The earliest sheaths were leather, often covering the lower part of the haunches. Later, metal reinforcements were added, and it also became popular to carry a bye-knife, or a knife and fork set, in pockets on the sheath.
Blades were typically 12 to 16 inches in length. While some were forged specifically to be dirk blades, very often a cut-down sword blade was used. This was not just a matter of the famous Scottish thrift, though certainly a sword blade damaged or broken in battle was not something one would want to see wasted. There also was a succession of disarming acts restricting the carry of swords. From the mid-1600s (if not earlier), there also was a general perception that the temper of blades made abroad - especially in Germany - was superior to local production. All these factors combined to popularize the "recycling" of swords into dirks. A fairly reliable way of telling at a glance whether or not an antique dirk is a recycled sword is by the presence or absence of fullers: Blades forged specifically for dirks were generally unfullered. A false edge on either type of blade is common but by no means universal.
. . .The dirk occupies a unique niche in Highland culture and history. Many Highland Scots were too cash-poor to buy a sword, but virtually every male carried a dirk - and carried it everywhere! If in Japan the katana was the soul of the Samurai, in Scotland the dirk was the heart of the Highlander. In many warrior cultures oaths were sworn on one's sword. Among the Gael, however, binding oaths with the force of a
geas (involving dire supernatural penalties for breaking such an oath) were sworn on one's dirk. The English, aware of this, used the custom against the Highlanders after Culloden: When Highland dress was prohibited in 1747 those Gael who could not read or sign an oath were required to swear a verbal oath, "in the Irish tongue and upon the holy iron of their dirks", not to possess any gun, sword, or pistol, or to use tartan: "... and if I do so may I be cursed in my undertakings, family and property, may I be killed in battle as a coward, and lie without burial in a strange land, far from the graves of my forefathers and kindred; may all this come across me if I break my oath."

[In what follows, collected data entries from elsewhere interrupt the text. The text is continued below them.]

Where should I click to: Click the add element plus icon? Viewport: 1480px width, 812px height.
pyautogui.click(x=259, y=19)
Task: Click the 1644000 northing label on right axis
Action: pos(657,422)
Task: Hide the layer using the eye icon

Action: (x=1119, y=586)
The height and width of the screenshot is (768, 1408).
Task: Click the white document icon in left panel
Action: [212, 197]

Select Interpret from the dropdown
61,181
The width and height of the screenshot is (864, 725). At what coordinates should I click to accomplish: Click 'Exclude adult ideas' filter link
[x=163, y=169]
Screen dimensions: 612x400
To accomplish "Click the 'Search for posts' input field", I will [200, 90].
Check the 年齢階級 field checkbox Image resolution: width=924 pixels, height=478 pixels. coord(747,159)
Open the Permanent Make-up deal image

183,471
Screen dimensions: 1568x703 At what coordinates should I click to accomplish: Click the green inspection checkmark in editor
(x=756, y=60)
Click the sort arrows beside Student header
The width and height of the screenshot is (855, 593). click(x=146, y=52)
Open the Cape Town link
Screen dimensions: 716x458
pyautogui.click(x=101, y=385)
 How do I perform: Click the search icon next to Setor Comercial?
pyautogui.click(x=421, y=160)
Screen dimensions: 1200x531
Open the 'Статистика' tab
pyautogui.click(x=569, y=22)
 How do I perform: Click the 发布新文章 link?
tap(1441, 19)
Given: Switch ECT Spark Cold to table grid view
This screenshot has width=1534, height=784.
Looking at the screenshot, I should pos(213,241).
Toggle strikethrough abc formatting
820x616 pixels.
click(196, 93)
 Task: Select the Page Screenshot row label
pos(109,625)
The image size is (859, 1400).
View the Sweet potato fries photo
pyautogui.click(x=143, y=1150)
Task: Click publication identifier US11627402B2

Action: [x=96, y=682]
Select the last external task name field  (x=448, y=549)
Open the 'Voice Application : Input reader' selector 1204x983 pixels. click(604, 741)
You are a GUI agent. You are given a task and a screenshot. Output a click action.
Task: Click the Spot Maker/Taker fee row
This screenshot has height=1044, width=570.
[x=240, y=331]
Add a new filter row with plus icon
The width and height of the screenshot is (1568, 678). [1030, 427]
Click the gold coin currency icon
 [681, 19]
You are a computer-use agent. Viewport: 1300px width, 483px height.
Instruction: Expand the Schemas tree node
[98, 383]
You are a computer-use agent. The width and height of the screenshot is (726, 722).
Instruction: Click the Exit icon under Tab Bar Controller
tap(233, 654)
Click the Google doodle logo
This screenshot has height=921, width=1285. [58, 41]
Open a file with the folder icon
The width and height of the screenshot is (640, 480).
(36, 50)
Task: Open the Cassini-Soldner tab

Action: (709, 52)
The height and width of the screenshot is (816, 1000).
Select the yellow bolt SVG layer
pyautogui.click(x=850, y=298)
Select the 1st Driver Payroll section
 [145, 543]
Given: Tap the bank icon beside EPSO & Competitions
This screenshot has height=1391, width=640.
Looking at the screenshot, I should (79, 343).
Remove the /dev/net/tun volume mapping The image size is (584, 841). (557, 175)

The failure of the Jacobite rising of 1745 was more than a defeat of Bonnie Prince Charlie's Highland followers, for the Highlanders fighting against him were ultimate losers as well. The English military and political repression, and the economically driven Clearances, which followed destroyed a Gaelic warrior culture which, despite the corrupting influence of Anglo-Norman feudalism, had survived remarkably intact since the days of the Roman Empire. Many Highlanders starved; many more emigrated to the Colonies and to Canada; and others (from both sides of the conflict) were sold into slavery, sometimes by their own clan chiefs. The English cynically allowed Highlanders to retain some of their cultural trappings such as tartan, broadsword, and dirk by joining Highland military regiments in service to the crown. (I say "cynically" because this approach was openly discussed as a sort of "final solution to the Highland problem" of intermittent rebellion: Far better to have these people go off to fight and die against other wogs than against the English.)
Today, the memory of the Gael as a warrior has been so far lost that, when a person sees someone wearing Highland dress, the first question asked is whether the wearer plays the bagpipes; and people think a dirk is the little knife one wears in one's sock.
Yet there are still those, however few, who remember the traditional cultural values of valor, honor, independence, self-sufficiency, and love of family, clan, and country; and who hold these things dear. I recall these values anew whenever I hear the
ceol mor, the "great music" of the Highland bagpipe... and I swear upon the holy iron of my dirk that I will not forget.